ÇEVRE

Yaban hayatı popülasyonunda kaygı verici düşüş

Dünyada son 50 yılda yaban hayatı popülasyonlarında görülen yüzde 73 düşüşün "tehlike altındaki bir sistemi" gözler önüne serdiği bildirildi.

Abone Ol

Dünya Doğayı Koruma Vakfının (WWF) iki yılda bir yayınladığı 2024 Yaşayan Gezegen Raporu'na göre, 1970-2020 döneminde izlenen yaban hayatı popülasyonlarındaki gerileme nedeniyle gezegenin bazı bölgeleri doğa kaybı ve iklim değişikliğinin birleşiminden kaynaklanan ve insanlık için ciddi tehditler oluşturan riskli bir dönüm noktasına yaklaştı.

Londra Zooloji Derneği tarafından rapor kapsamında oluşturulan Yaşayan Gezegen Endeksi'nde son 50 yılda izlenen 5 bin 495 türde yaklaşık 35 bin omurgalı popülasyonu içinde en keskin düşüş yüzde 85 ile tatlı su nüfusunda görüldü.

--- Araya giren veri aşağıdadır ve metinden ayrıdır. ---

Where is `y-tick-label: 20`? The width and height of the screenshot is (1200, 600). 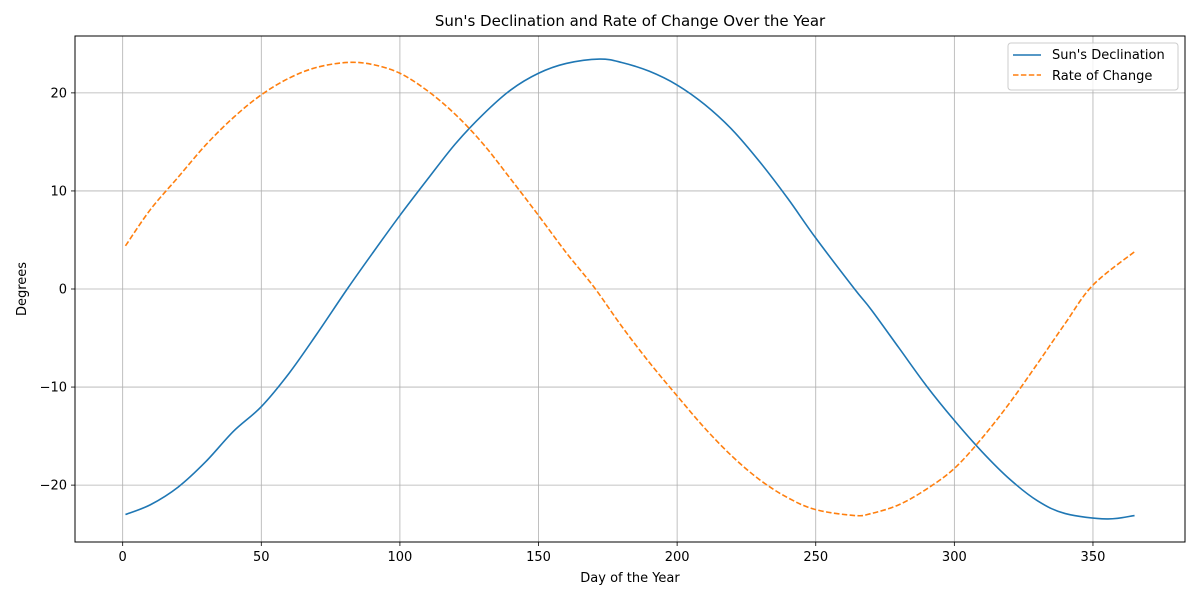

Bunu yüzde 69 ile kara, yüzde 56 ile deniz popülasyonları izledi.

Bölge bazında ise yaban hayati popülasyonunda en sert düşüş yüzde 95 ile Latin Amerika ve Karayipler'de görüldü. Bu oran Afrika'da yüzde 76, Asya Pasifik'te yüzde 60, Kuzey Amerika'da yüzde 39 ve Orta Asya'da yüzde 35 oldu.

Rapora göre, habitat kaybı ve bozulmasıyla aşırı hasat, dünya çapındaki yaban hayatı nüfusuna yönelik ciddi tehditler oluştururken, bu tehditler arasında istilacı türler, hastalıklar ve iklim değişikliği de yer alıyor.

Yaban hayatı nüfusundaki önemli düşüşler, çevrenin sağlığı ve direncini olumsuz etkilemesinin yanı sıra doğayı felaket niteliğindeki dönüm noktalarına yaklaştırıyor.

Kuzey Afrika çam ormanlarının yok olması, Amazon yağmur ormanlarının tahribi ve mercan resiflerinin toplu ölümü gibi bölgesel dönüm noktaları, gezegen için şok etkisi yaratma riskini barındırırken, gıda güvenliği, geçim kaynakları ve ekonomileri de olumsuz yönde etkileyebilir.

WWF Baş Bilim İnsanı Rebecca Shaw, rapora ilişkin değerlendirmesinde, yaban hayatı popülasyonlarındaki keskin düşüşün açık ve acil bir uyarı olduğunu belirterek, "Bu keskin düşüşler, doğanın çözülmeye başladığını ve daha az dirençli hale geldiğini gösteriyor. Doğa tehlikeye girdiğinde, iklim değişikliğine karşı daha savunmasız hale geliyor, tehlikeli ve geri dönülmez bölgesel dönüm noktalarına daha da yaklaşıyor. Bu durum, dünyanın çok fazla yerinde gerçekleştiğinde soluduğumuz havayı, içtiğimiz suyu ve yediğimiz yiyeceği tehdit ediyor." ifadelerini kullandı.